Je vois beaucoup de gens dire que les développeurs ne méritent pas de gagner autant.
Presque tous ceux qui travaillent dans le domaine des jeux vidéo subissent une baisse de salaire. Si nous travaillions dans d’autres domaines des technologies, nous gagnerions beaucoup plus.
J’ai connu beaucoup de développeurs qui ont quitté les jeux pour travailler dans d’autres domaines technologiques et qui gagnent maintenant beaucoup plus.

Nous en venons inévitablement à la question du crunch. Le développement d’un jeu prend du temps, mais plus il se prolonge, plus il coûtera cher. Dès lors, tenir ses délais un enjeu essentiel. C’est là que les abus peuvent s’amplifier, les employé·es étant encouragé·es à travailler davantage pour respecter son agenda. Les équipes de The Last of Us Part II en ont largement fait les frais.

Dès lors, nous espérons que les nouvelles méthodes de travail mises en place par Neil Druckmann et Eval Wells porteront leur fruits. À force d’un management en demi-teinte, le studio ne pourra pas encaisser un renouvellement constant de ses effectifs. Et ces dernières années, nous en avons vu des studios fermer chez PlayStation.

Photo de Neil Druckmann et Evan Wells.
Neil Druckmann (à gauche) et Evan Wells (à droite), les co-présidents de Naughty Dog, aux Game Awards 2021. © Mintaha Neslihan Eroglu.

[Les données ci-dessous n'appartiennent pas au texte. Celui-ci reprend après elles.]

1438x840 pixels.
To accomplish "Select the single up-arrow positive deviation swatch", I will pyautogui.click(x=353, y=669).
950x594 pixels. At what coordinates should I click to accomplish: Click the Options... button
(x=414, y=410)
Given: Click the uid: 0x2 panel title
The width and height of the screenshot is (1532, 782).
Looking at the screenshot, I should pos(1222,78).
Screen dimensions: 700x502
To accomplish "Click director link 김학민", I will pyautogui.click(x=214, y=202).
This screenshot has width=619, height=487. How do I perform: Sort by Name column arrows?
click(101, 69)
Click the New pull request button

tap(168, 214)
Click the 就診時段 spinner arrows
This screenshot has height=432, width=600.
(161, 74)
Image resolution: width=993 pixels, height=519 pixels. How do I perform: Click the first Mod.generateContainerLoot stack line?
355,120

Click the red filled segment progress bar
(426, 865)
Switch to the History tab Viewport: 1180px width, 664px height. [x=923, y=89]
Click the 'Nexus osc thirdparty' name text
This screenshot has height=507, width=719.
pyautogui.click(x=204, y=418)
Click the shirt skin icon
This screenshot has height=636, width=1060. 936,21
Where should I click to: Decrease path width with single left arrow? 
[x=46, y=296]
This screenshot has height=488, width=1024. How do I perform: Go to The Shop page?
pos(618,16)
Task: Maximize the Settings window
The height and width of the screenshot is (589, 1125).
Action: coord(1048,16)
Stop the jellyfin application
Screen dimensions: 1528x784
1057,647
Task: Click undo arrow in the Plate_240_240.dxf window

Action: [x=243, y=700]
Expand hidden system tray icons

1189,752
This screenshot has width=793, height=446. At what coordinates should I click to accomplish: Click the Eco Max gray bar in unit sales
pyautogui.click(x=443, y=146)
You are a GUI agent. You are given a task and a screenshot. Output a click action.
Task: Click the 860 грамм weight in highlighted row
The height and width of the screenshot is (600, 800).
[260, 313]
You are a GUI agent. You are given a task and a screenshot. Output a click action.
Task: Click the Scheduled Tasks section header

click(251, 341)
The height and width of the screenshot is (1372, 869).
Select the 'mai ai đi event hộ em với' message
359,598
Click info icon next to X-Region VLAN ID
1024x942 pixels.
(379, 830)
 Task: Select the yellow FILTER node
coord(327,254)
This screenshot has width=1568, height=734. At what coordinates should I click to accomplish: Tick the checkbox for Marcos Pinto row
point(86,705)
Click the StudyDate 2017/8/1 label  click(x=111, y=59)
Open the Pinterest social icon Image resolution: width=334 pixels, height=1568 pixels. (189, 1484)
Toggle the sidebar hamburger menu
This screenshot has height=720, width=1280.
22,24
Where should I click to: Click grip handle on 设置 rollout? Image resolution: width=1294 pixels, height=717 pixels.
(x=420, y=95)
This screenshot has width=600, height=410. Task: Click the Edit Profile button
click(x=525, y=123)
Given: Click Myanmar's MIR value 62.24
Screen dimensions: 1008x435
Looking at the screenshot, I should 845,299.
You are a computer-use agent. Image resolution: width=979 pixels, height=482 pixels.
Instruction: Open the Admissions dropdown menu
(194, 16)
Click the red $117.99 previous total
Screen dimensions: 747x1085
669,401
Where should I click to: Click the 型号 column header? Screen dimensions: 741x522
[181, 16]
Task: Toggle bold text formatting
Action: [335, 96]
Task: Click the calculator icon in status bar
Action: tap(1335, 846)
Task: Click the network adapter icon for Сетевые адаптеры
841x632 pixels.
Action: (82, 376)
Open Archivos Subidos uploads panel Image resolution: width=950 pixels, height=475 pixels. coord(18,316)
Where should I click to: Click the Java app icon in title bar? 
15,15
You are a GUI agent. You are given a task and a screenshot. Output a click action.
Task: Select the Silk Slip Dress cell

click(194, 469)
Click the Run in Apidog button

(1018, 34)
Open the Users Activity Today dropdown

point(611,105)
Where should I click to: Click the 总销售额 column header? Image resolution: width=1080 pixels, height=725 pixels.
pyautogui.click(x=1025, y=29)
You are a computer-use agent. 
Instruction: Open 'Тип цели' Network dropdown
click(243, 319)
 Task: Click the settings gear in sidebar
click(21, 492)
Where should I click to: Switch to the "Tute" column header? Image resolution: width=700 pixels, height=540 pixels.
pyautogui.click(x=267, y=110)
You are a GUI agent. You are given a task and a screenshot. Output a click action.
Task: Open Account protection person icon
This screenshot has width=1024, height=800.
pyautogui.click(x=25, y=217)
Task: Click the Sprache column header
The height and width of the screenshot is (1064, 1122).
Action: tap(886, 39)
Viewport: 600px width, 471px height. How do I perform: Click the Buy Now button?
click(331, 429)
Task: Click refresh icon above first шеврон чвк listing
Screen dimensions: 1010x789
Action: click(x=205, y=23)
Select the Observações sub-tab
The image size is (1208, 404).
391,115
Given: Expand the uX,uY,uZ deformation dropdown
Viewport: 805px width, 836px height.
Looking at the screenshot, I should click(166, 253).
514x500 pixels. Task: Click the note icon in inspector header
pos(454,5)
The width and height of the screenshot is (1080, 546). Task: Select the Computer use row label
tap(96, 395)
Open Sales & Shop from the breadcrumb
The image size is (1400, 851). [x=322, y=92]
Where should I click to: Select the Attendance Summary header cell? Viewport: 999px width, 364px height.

Pas d’inquiétude néanmoins. Naughty Dog a la totale confiance de Sony et de ses différentes filiales. Celle-ci n’a pu qu’être rafermie par les audiences records de la série The Last of Us. En outre, le studio devrait continuer à surfer sur le succès décuplé de la licence encore quelque temps. Nous ne manquerons donc pas de suivre l’actualité des Dogs. Alors, pour ne rien manquer, retrouvez-nous sur Twitter, Instagram, Facebook et Discord.


*Les comparaisons avancées s’appuient sur les chiffres connus ou des estimations. La majorité des budgets alloués au développement et à la commercialisation d’un jeu vidéo est confidentielle.

**Le review bombing est une pratique qui consiste à “bombarder” de notes un site permettant d’évaluer une œuvre, un service, etc. Cette pratique vise à gonfler ou diminuer artificiellement la moyenne globale. Le groupe a l’origine du déchaînement s’organise en ligne pour envoyer un maximum de notes négatives ou positives selon la dynamique choisie.